To our pleasant surprise, the man totally ignored our cab when our cab tried to pull over for him. He walked further upstream to get another cab. He had seen us and he was not going to take our cab from us after all :) In our conversation with our driver, we all murmured our agreement that the man was one classy and considerate fellow. A good New Yorker indeed.

[P.s. In my hometown, Hong Kong, things like this are avoided by taxi-stands around Central. We love to queue. Everyone lines up and if anyone dares to skip the line, the cab driver refuses to rider by locking his doors AND the whole line will start yelling all sorts of things at the line-skipper.

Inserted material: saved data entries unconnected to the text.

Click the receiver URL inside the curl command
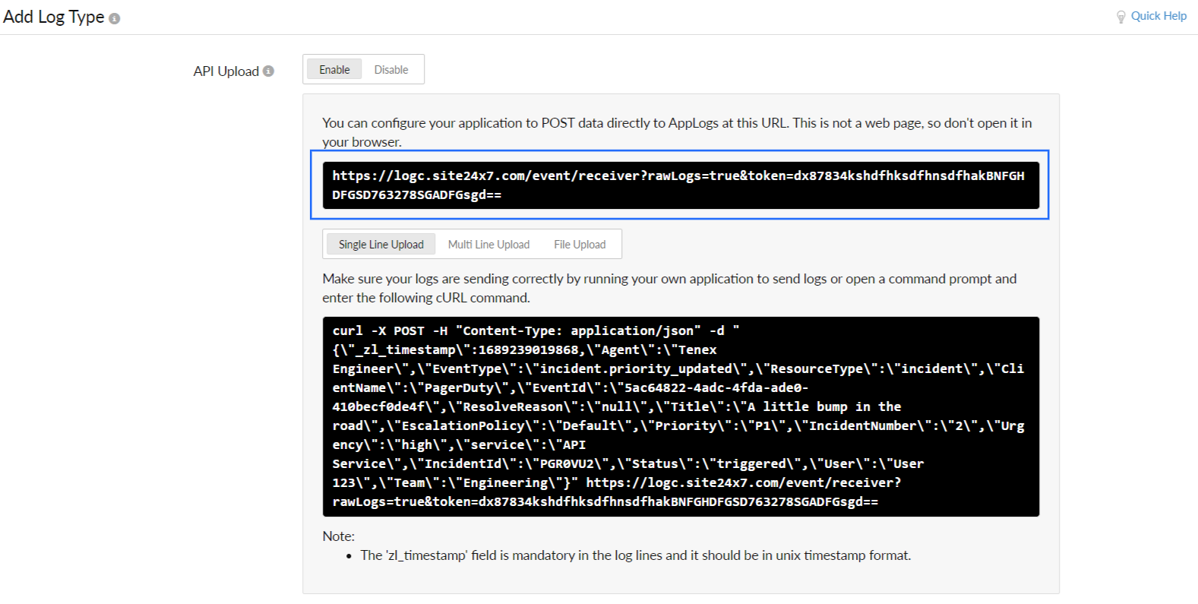This screenshot has height=604, width=1198. pos(743,483)
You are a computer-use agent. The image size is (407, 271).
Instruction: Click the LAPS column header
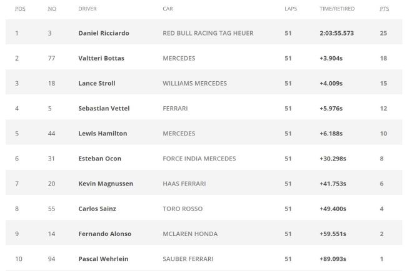[290, 9]
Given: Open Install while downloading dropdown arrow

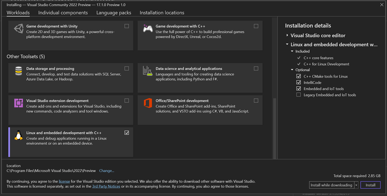Looking at the screenshot, I should 356,185.
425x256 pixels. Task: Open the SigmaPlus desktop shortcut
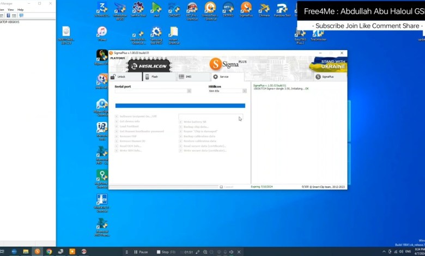pos(246,9)
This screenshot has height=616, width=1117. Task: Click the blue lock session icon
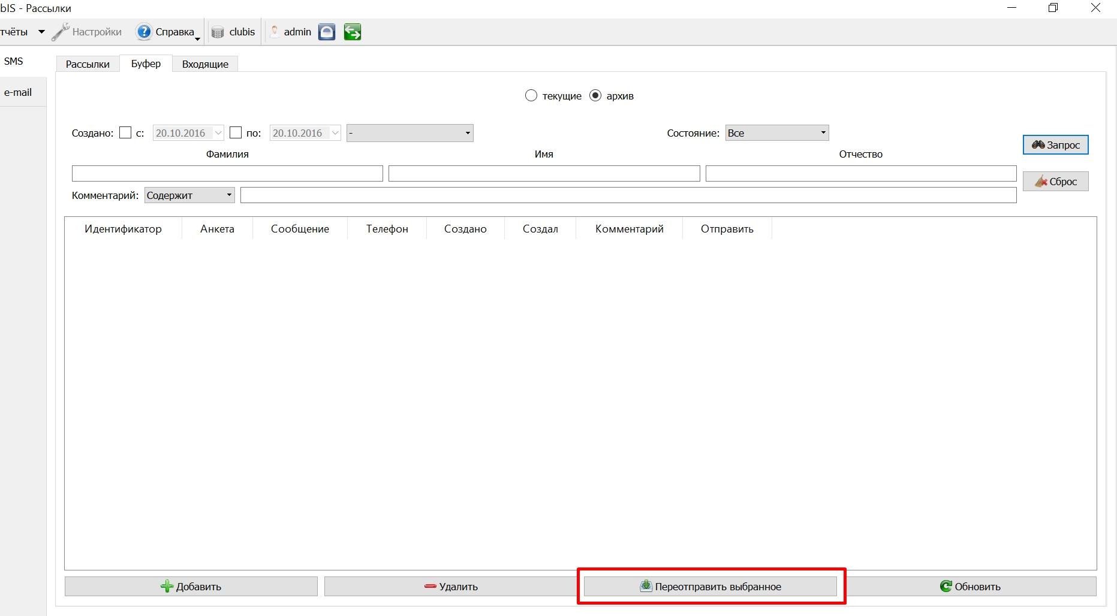(x=327, y=32)
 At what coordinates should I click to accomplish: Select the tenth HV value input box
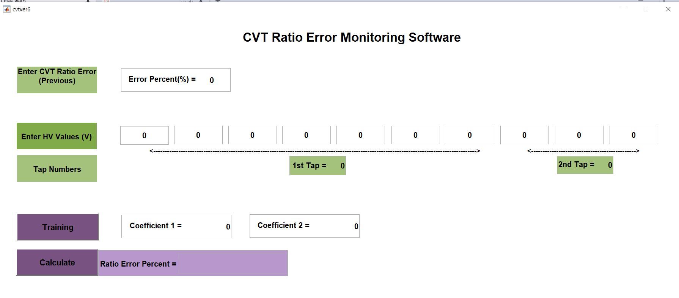coord(633,135)
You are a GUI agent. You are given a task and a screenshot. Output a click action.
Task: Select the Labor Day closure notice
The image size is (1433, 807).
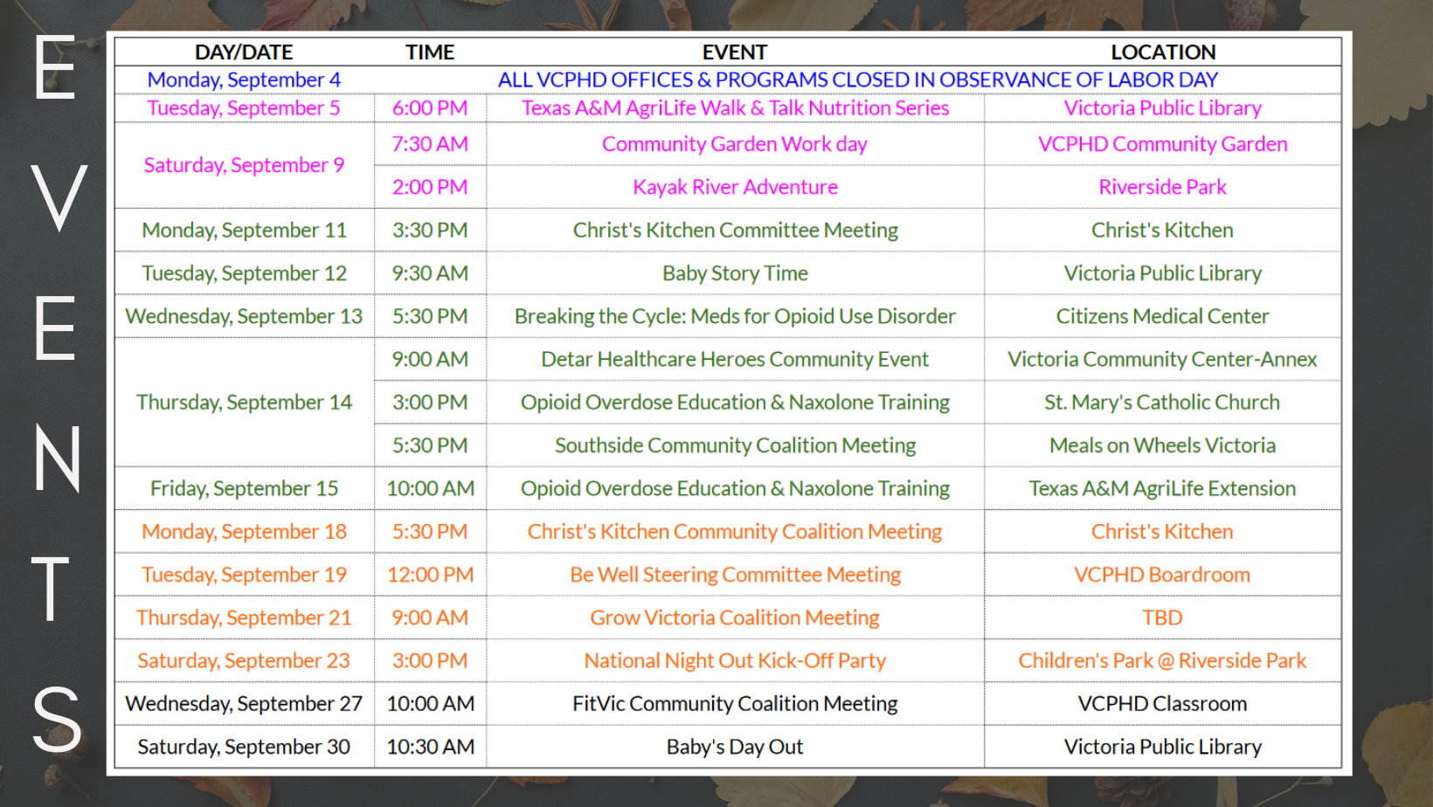pos(857,80)
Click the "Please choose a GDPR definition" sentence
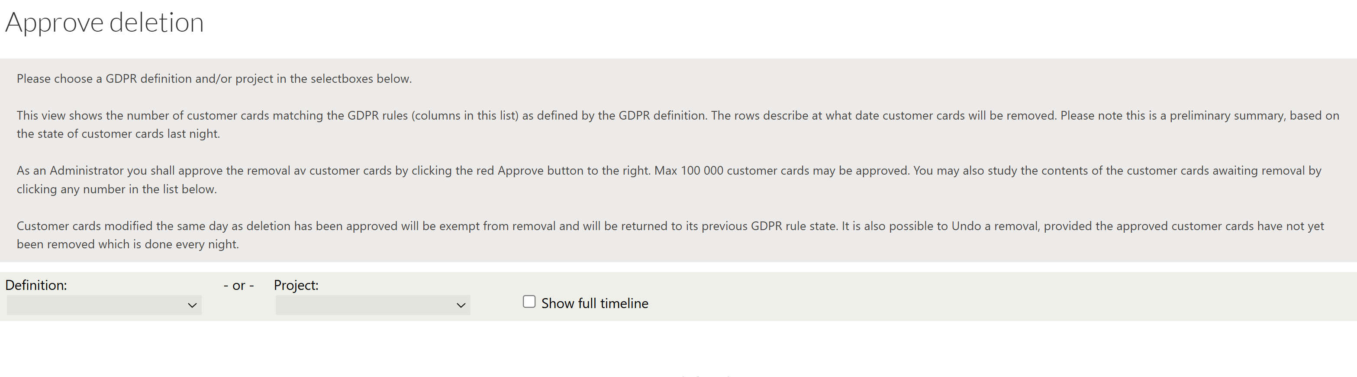 click(214, 79)
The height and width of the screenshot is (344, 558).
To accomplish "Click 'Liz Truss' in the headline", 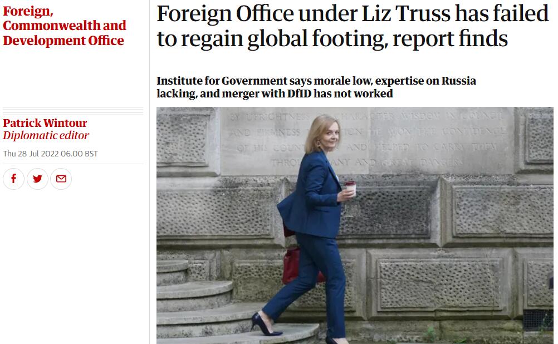I will point(406,13).
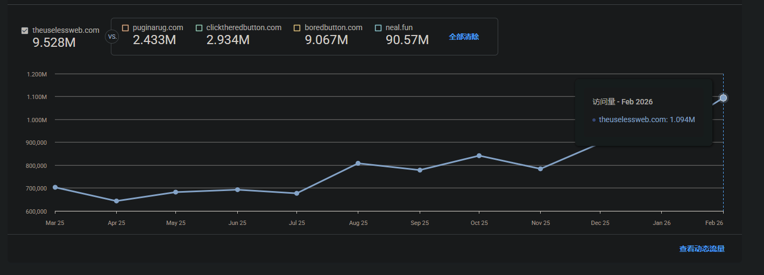This screenshot has height=275, width=764.
Task: Select the Apr 25 data point on the chart
Action: click(x=117, y=201)
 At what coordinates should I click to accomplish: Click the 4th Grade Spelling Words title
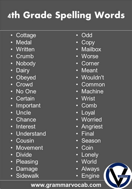click(66, 15)
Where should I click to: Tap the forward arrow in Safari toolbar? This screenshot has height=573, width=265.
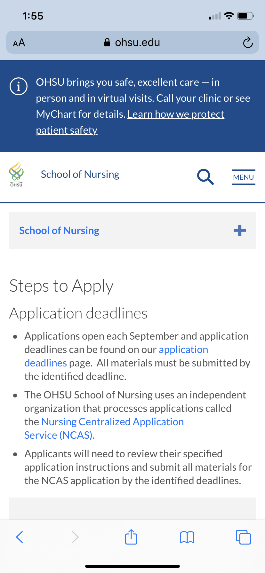click(x=75, y=537)
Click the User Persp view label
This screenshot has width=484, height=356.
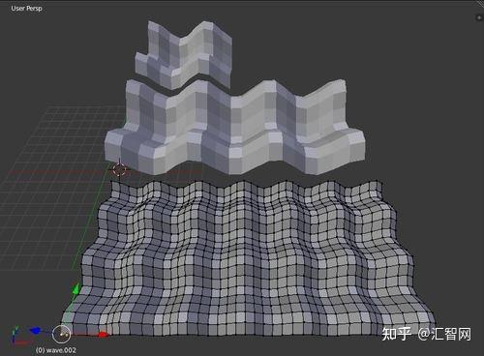point(26,9)
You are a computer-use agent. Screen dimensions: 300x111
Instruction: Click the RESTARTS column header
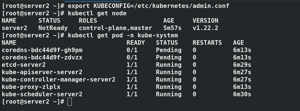(x=207, y=42)
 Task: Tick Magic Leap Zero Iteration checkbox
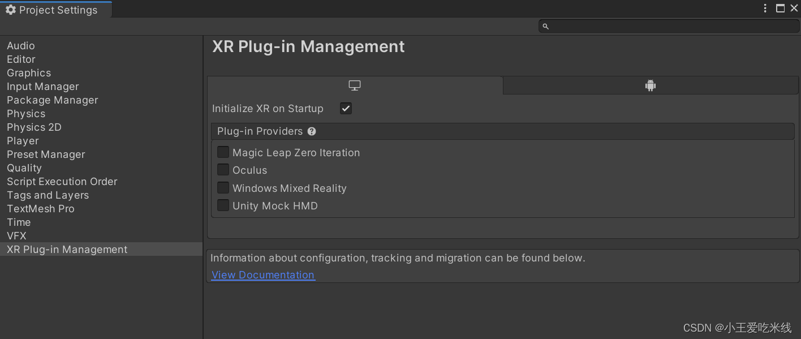coord(223,152)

I don't know why our NYC cabby decided to stop for the other man but, I think this whole upstream, downstream problem could probably be solved by the cabbies alone!]
Beth Bastasch (Aptos, CA)
Been in California 43 years but this is how I remember New York.
Every time I visit I feel the love.
No place like NYC!
Sinem (NYC)
i first heard about Up streaming on Curb your enthusiasm had have been using the term ever since. very fitting.
Rachel (Brooklyn)
Being "upstreamed" is one of the most frustrating things! Often, people are too oblivious to realize that someone has been trying to catch a cab just a little bit further "downstream". Sometimes this can result in a rancorous exchange.
I am willing to bet that the cab driver told the young man that he was already taken by the waiting couple. I'm glad it was resolved amicably.
Janet Healy (NYC)
Wonderful story! There is hope for the future...
paula shatsky (pasadena, california)
At least it wasn't a racial issue. I remember the late journalist Max Robinson, complaining about leaving his anchor desk at ABC News, only, to find he could not get picked up by a cab, ( he was traveling north from midtown). He had the highest news position in the country, and he could not get a cab home.
Billy from Brooklyn (Hudson Valley, NY)
An early case of profiling! Cabbies of all races are alone, vulnerable and play the odds/instincts. Unfortunately there is a lot of fear in the streets.
Ex-Pat New Yorker (Dallas TX)
All concerned are clearly good New Yorkers. Non-residents don't know the etiquette.
Betsy Wilson (Rochester, NY)
Always nice to hear stories like this! Humanity still exists!
Berchman (South Central, PA)
I'm an "older man." In Spain, Germany, and France young men have gotten up from their seats on the metro, railroad and bus to offer me their seats. This has never happened on the NYC subway.
Ny Parent (Nyc)
I'm sorry you haven't been offered this courtesy, but want to say that it does happen. My 80-year-old parents regularly ride the subway and people ALWAYS offer them their seats.
Theresa Clarke (Wilton, CT)
A woman gave her seat to my autistic teen on the #6 downtown subway, it was beautiful. I have heard an elderly woman complain when she was given a seat on the bus along Lexington Ave. - not thinking she was old.
Mary (Uptown)
I think that the reason for this might be another by-product of toxic masculinity here in the USA. I go out of my way at times to offer seats on NYC subways, and I would be hesitant to offer one to an older male (unless he was obviously disabled), because I fear he will feel more insulted/humiliated than relieved.
When being a "Man" in this country no longer requires being the "strong, silent type", then these kinds of acts-of-kindness will be more evenly-distributed, too.
Billy from Brooklyn (Hudson Valley, NY)
The young man also had options we old coots do not possess. Two months go in Boston I was waiting, with many other,s for a cab outside a hotel after an event. I was amazed at how many people were being picked-up by friends---until someone near me mentioned uber. At least two-thirds of the departures were being picked-up by uber, not by friends.

Yellow cabs will soon only be utilized by folks like myself--seniors with flip phones.
SmartenUp (US)
COOPERATION, instead of competition.
Maybe there is hope for the human race to evolve after all?